The Chronology of Water by Lidia Yuknavitch opens with a sad, heart-wrenching story of a stillborn baby.
The day my daughter was stillborn, after I held the future pink and rose-lipped in my shivering arms, lifeless and tender, covering her face in tears and kisses, after they handed my dead girl to my sister who kissed her, then to my first husband who kissed her, then to my mother who could not bear to hold her, then out of the hospital room door, tiny lifeless swaddled thing, the nurse gave me tranquilizers and a soap and sponge. She guided me to a special shower. The shower had a chair and the spray came down lightly, warm. She said, That feels good, doesn’t it. The Water. She said, you are still bleeding quite a bit. Just let it. Ripped from vagina to rectum, sewn closed. Falling water on a body. – pg. 25
I’ve read The Chronology of Water twice since I received it. I stopped reading all of the other books I had going in order to read this, once I read past that first page and realized this was going to be a book that would consume my time more than I had originally thought. I was prepared for something out of the ordinary. I read reviews of it before I started reading and I knew that this book was going to take me on an emotional ride, something I wasn’t exactly looking forward to.

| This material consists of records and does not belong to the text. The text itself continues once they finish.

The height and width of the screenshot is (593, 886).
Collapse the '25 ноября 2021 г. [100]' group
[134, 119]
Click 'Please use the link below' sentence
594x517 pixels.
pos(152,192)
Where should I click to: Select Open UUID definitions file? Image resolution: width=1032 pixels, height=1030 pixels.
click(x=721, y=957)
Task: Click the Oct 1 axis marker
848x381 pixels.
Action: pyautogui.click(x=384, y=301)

A lot of people don’t like memoir and I think I could be included in that group of people. There’s a certain type of memoir that I love (Joan Didion, Joyce Carol Oates, Nick Flynn, Dave Eggers) that touches on something more than memoir. The language is what I’m mostly attracted to, the story. Memoir isn’t something that should be taken as fact; it’s the author’s truth and nothing more. Memory changes, fades, as time moves past the events in question, and our version of the truth is slightly different than what actually happened. Authors of memoir know this and any reader of worth should know this as well.

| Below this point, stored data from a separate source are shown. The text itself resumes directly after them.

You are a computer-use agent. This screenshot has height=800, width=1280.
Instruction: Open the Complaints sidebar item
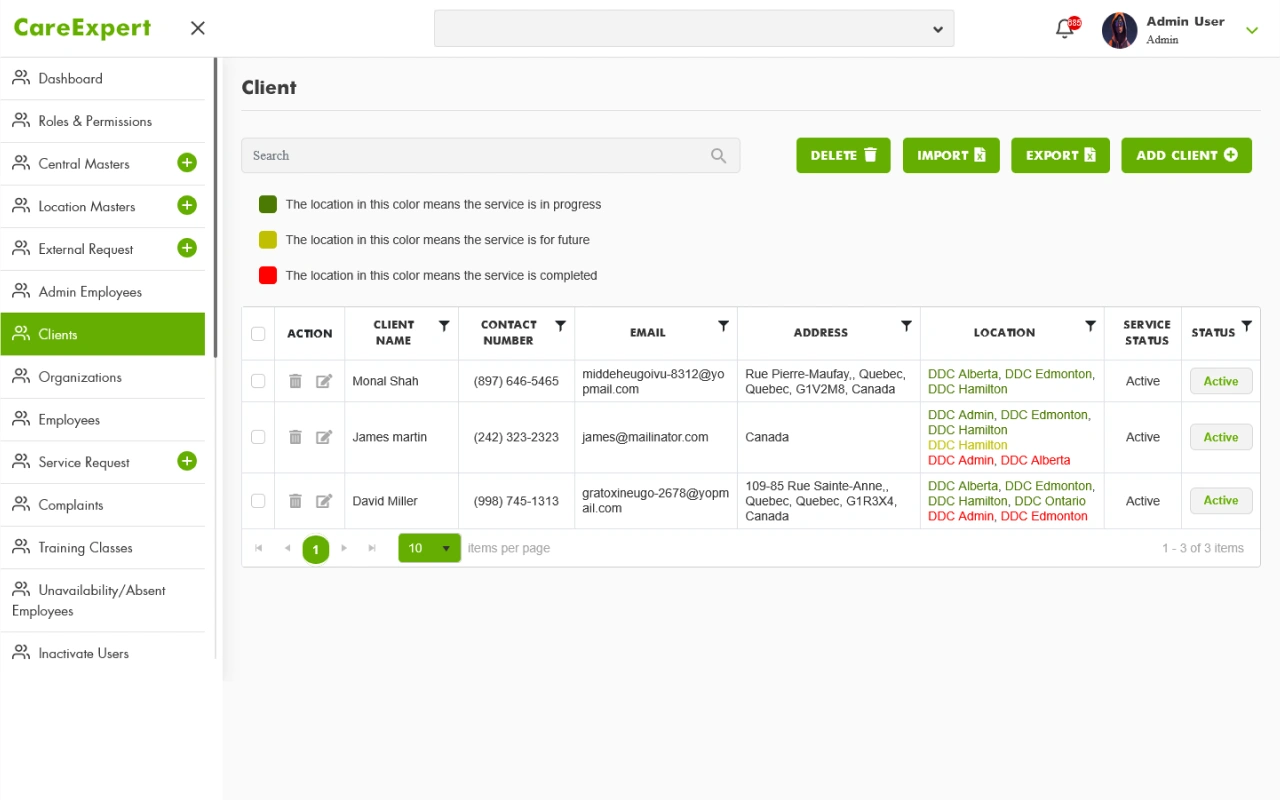pos(71,505)
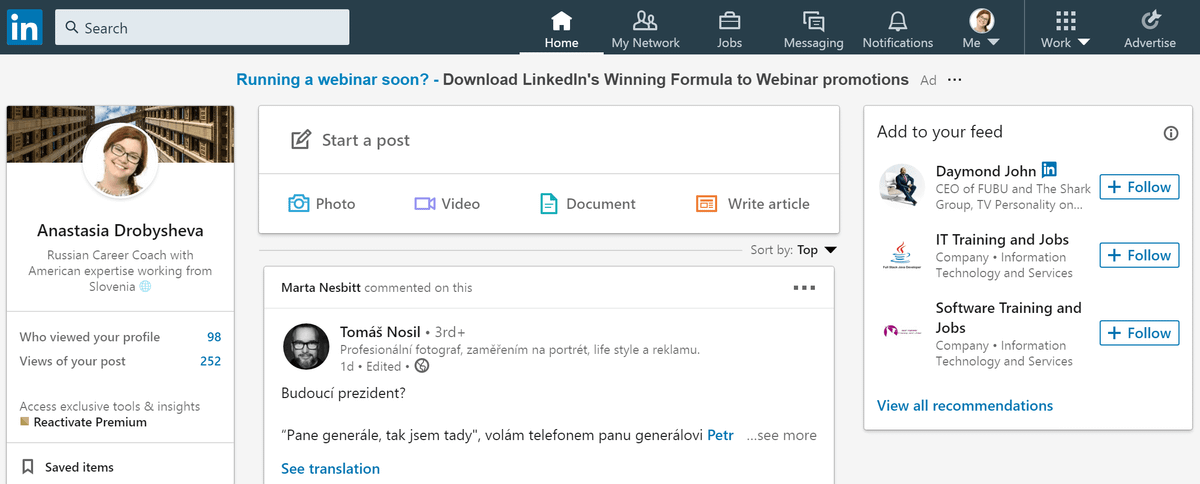Screen dimensions: 1200x484
Task: Expand the Me profile dropdown
Action: click(x=981, y=28)
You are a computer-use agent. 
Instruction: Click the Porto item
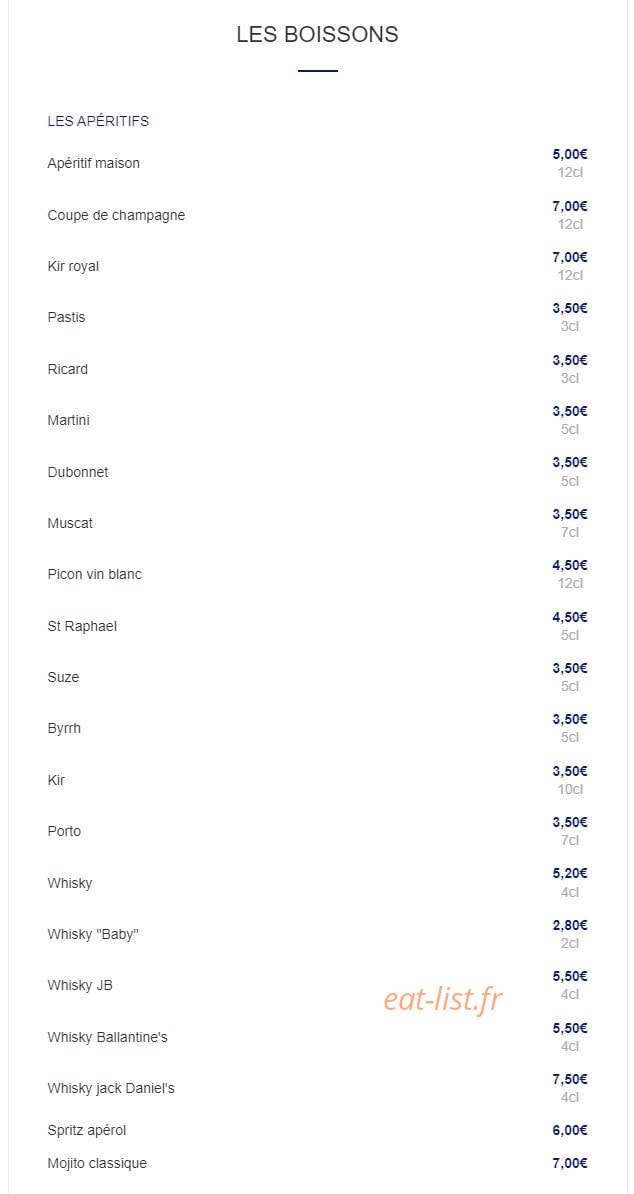[64, 832]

Deb Olin Unferth, in an interview posted at Book Slut, says this about memoir:
Another matter, however, is that the arc of a memoir is very different than, say, a novel or a story because the tensions are different, the ambitions are different. A novel, traditionally, follows an arc with rising conflict that reaches some sort of climax, and then falls into a resolution. Even if you’re trying to write a novel that is not following that track, you’re still in conversation with that model. But a memoir doesn’t do that. You can’t depend on certain tensions that are natural in a novel. For example the readers know a bit about what happened to the protagonist: the author lived, wasn’t severely brain-damaged or destroyed because there she is, writing this book, bio right on the back cover. So you have to find different ways to develop that tension.
A memoir is about time and the imperfectness of memory and the invention of the self. And it is from those considerations that you find your tensions.

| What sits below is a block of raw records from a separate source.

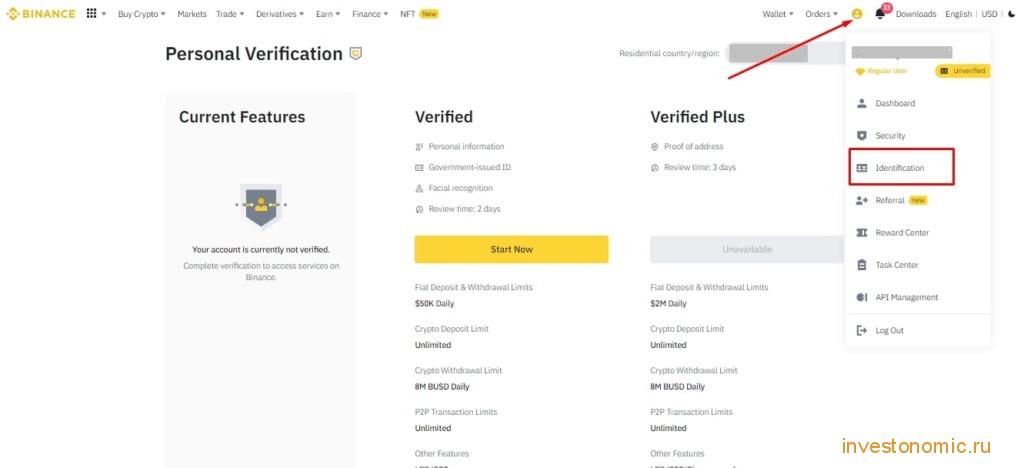The width and height of the screenshot is (1024, 468).
Task: Open the Orders dropdown menu
Action: coord(821,14)
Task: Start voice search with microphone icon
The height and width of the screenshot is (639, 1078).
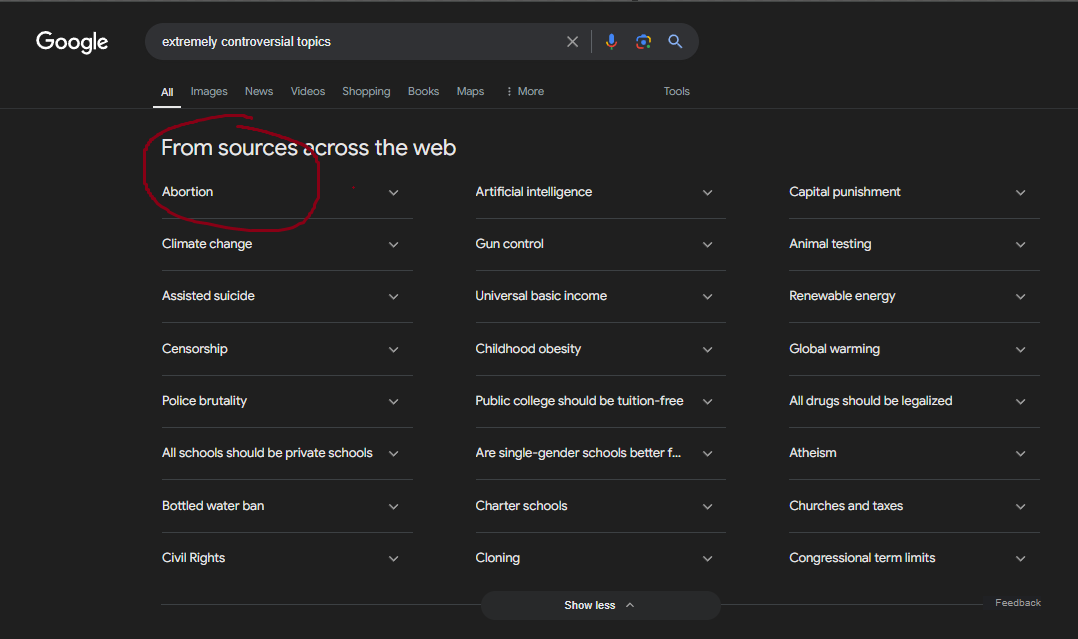Action: click(611, 42)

Yuknavitch does something amazing with The Chronology of Water that most other memoirs don’t quite have. Yuknavitch’s language is beautiful – Roxane Gay called it “erotic” – and it borders on poetry in some instances.
All the events of my life swim in and out between each other. Without chronology. Like in dreams. So if I am thinking of a memory of a relationship, or one about riding a bike, or about my love for literature and art, or when I first touched my lips to alcohol, or how much I adored my sister, or the day my father first touched me – there is no linear sense. Language is a metaphor for experience. It’s as arbitrary as the mass of chaotic images we call memory – but we can put it into lines to narrativize over fear. pg. 28
Yuknavitch writes about her past from a distance, an onlooker. Maybe she’s too far past it to go fully into the memories and to showcase her emotional outlook on them. The writing is beautiful and in some passages you can get a sense of the emotional turmoil she writes about, but while her language is spot on, it doesn’t often carry over the emotions she certainly must have felt to the reader. This inconsistency bothered me slightly, not enough for The Chronology of Water to be anything less than amazing.
What resonated with me more than the language was Yuknavitch’s self-destructive habits and tendencies she so often experienced in her younger life.
You see it is important to understand how damaged people don’t always know how to say yes, or to choose the big thing, even when it is right in front of them. It’s a shame we carry. The shame of wanting something good. The shame of feeling something good. The shame of not believing we deserve to stand in the same room in the same way as all those we admire. Big red As on our chests. – pg. 198-99
The Chronology of Water has been one of the better books I’ve read this year, one of my favorite memoirs, and I’ll probably read it again for the third time as soon as I’m done reading everything else floating on top of my to-read list.